В университетском комсомоле состоял и активно работал покойный ректор Рем Викторович Хохлов, которого большинство сверстников просто называли Ремом, несмотря на его солидный научный титул академика и мировую известность. Секретарем комитета комсомола механико-математического факультета был ныне действующий ректор, тоже академик Виктор Антонович Садовничий. Известен в университетском комсомоле был и академик-биолог Виктор Евгеньевич Соколов, ныне директор одного из институтов Российской Академии наук. А знаменит он был в студенческие годы как спортсмен-волейболист университетской сборной, неоднократный чемпион Москвы среди студенческих команд. И в комсомольской организации, и в спортивных состязаниях на футбольных и хоккейных полях известен был в сороковые и пятидесятые годы будущий математик и декан факультета вычислительной математики и кибернетики, член-корреспондент Академии наук Дмитрий Павлович Костомаров. Многие десятилетия был членом вузовского комитета ВЛКСМ бессменный декан факультета журналистики Ясен Николаевич Засурский. Секретарем комитета ВЛКСМ исторического факультета в середине пятидесятых годов был будущий академик ныне покойный Иван Дмитриевич Ковальченко. На химическом факультете учился комсомольский активист будущий академик Березин. И ему, ныне покойному, светлая память! Я не могу, к сожалению, перечислить и назвать всех имен комсомольцев известного мне времени. Скажу здесь только одно: высокий авторитет университетской комсомольской организации в Москве, да и в стране определялся не большим количеством ее состава, а высоким интеллектуальным уровнем комсомольского студенчества. Это было самым главным качеством, определяющим содержание всего комплекса молодежных общественно-политических инициатив в жизни не только самого университета, но и комсомола Москвы и всей нашей страны.
* * *
В тот год, когда мне, уже партийцу и ветерану, не вышедшему еще из комсомольского возраста, пришлось вновь зашагать под комсомольские песни, секретарем комсомольского комитета МГУ был Юра Рачинский, аспирант экономического факультета, тоже участник войны, сын сельских учителей с Витебщины, простой в общении, но, конечно, не без необходимых качеств молодежного лидера. Этому способствовал и его симпатичный внешний вид, и его успехи в учебе, и умение руководить не только узким составом актива, но и знать в лицо и по имени многих рядовых комсомольцев на всех факультетах. Именно доступность общения обеспечивала ему и популярность, и авторитет руководителя, и расположение к нему как своему парню, создавая условия для управления многотысячной организацией, всеми возникающими в ней инициативами. Юру знали все и, как правило, дружно откликались на его деловые призывы. Уже прошло много лет, как Юрий Михайлович Рачинский закончил свой жизненный путь. Немало лет прошло и с тех пор, как и комсомол ушел из жизни нашей молодежи. Я вспоминаю имя нашего вожака для того, чтобы те, кто, может быть, прочтет эти строки, знали, что комсомольцами были, отдавая свои силы, ум и одержимость благородными идеями и намерениями, достойные памяти и уважения люди.

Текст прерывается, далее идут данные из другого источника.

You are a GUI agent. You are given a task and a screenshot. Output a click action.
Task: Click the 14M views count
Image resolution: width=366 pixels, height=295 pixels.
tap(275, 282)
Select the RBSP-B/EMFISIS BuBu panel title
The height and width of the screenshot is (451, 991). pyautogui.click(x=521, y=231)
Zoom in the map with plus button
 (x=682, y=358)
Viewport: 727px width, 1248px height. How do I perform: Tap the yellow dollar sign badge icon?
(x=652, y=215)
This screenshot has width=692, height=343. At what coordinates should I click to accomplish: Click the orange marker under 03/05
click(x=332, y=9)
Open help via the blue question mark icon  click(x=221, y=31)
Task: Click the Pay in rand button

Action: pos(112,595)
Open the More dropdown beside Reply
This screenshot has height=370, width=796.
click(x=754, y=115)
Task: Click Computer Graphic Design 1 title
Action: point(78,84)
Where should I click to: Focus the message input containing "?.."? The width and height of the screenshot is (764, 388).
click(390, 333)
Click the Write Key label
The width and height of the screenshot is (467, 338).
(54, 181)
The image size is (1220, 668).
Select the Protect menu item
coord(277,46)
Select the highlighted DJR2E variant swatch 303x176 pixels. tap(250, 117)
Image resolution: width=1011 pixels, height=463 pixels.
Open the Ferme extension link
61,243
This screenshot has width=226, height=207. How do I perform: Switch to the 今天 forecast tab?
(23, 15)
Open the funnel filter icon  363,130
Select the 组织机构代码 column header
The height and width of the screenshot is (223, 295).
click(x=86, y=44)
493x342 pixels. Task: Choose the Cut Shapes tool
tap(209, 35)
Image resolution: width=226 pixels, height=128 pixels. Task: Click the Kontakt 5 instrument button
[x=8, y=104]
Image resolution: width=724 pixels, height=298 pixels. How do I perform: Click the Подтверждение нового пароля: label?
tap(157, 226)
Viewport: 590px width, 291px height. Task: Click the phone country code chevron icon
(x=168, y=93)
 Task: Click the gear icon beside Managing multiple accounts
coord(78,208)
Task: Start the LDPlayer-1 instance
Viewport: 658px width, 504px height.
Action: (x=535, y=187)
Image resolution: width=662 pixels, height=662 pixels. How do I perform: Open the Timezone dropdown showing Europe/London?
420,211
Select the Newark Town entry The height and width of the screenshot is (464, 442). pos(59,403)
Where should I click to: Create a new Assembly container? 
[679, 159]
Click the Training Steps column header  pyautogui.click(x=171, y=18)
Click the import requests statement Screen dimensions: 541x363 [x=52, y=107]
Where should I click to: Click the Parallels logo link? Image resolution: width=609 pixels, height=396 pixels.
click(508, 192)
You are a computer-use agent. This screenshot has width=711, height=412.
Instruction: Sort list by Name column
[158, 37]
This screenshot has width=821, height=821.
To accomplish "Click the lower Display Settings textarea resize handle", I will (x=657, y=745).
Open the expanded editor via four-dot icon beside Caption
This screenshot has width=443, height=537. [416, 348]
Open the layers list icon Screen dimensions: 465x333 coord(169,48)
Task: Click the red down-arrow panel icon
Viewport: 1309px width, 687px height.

Секретарем бюро ВЛКСМ нашего исторического факультета в 1949 году был избран Вася Пономарев, студент пятого курса, тоже партиец и тоже участник войны, родом из челябинской рабочей семьи, также вызывавший к себе доверие человек, умеющий руководить энергией людей в интересах общего дела. Правда, в сравнении с Юрой Рачинским наш факультетский секретарь был постарше и поскромнее внешним видом. Он, пожалуй, был и поспокойнее, и помудрее, и пообстоятельнее в выборе решений, касающихся общего дела, как и подобает уральцу. Так случилось, что и первый, и второй оказались избранными на руководящие должности в результате события, получившего широкий резонанс не только в университете, но и во всей Москве, и даже гораздо шире – в жизни комсомольской организации всей страны, которая была замечена на самом верху руководства комсомола и партии. А произошло оно на нашем курсе еще до моего на нем появления.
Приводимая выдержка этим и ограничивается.